# Source material start

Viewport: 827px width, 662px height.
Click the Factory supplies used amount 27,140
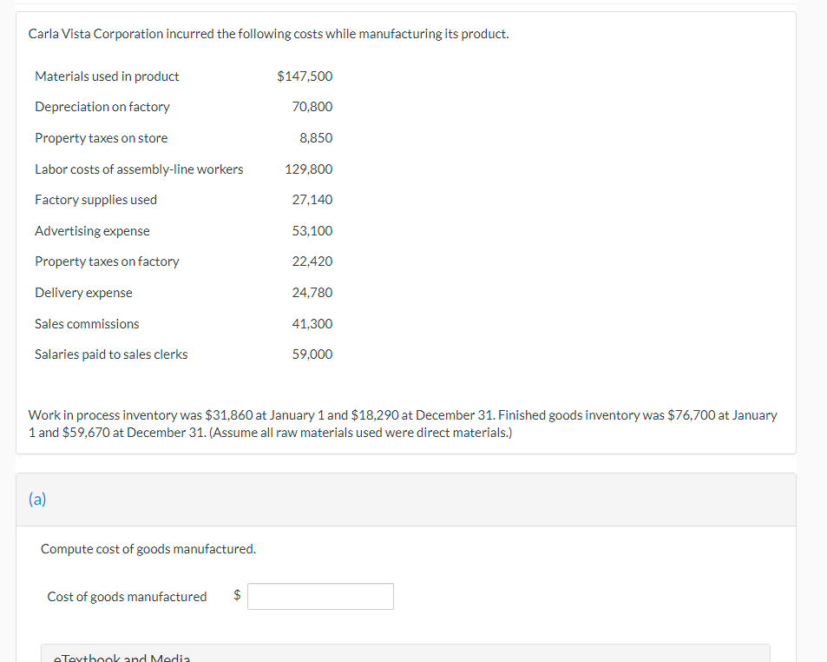click(312, 199)
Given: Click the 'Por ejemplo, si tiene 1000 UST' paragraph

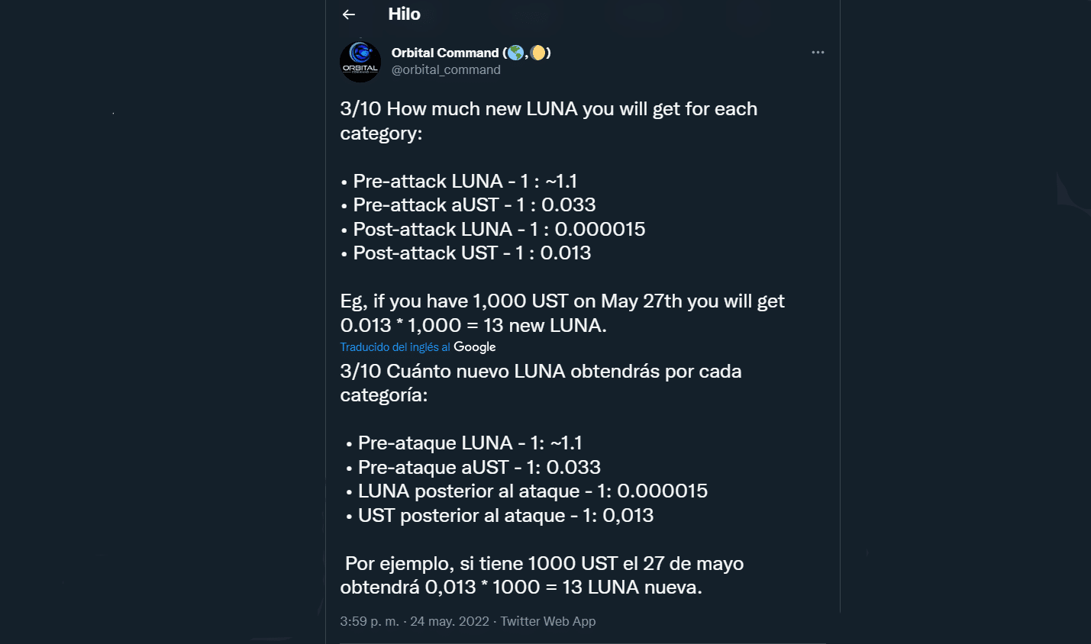Looking at the screenshot, I should click(x=542, y=575).
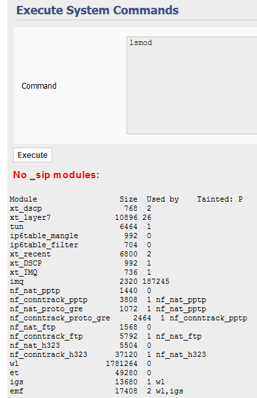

# Source material end

Please copy the rows word for word, from the line containing "Given: Click the" through the last line of the rows, leaving out the pictures.

** Answer in full **
Given: Click the 'Por ejemplo, si tiene 1000 UST' paragraph

Looking at the screenshot, I should click(x=542, y=575).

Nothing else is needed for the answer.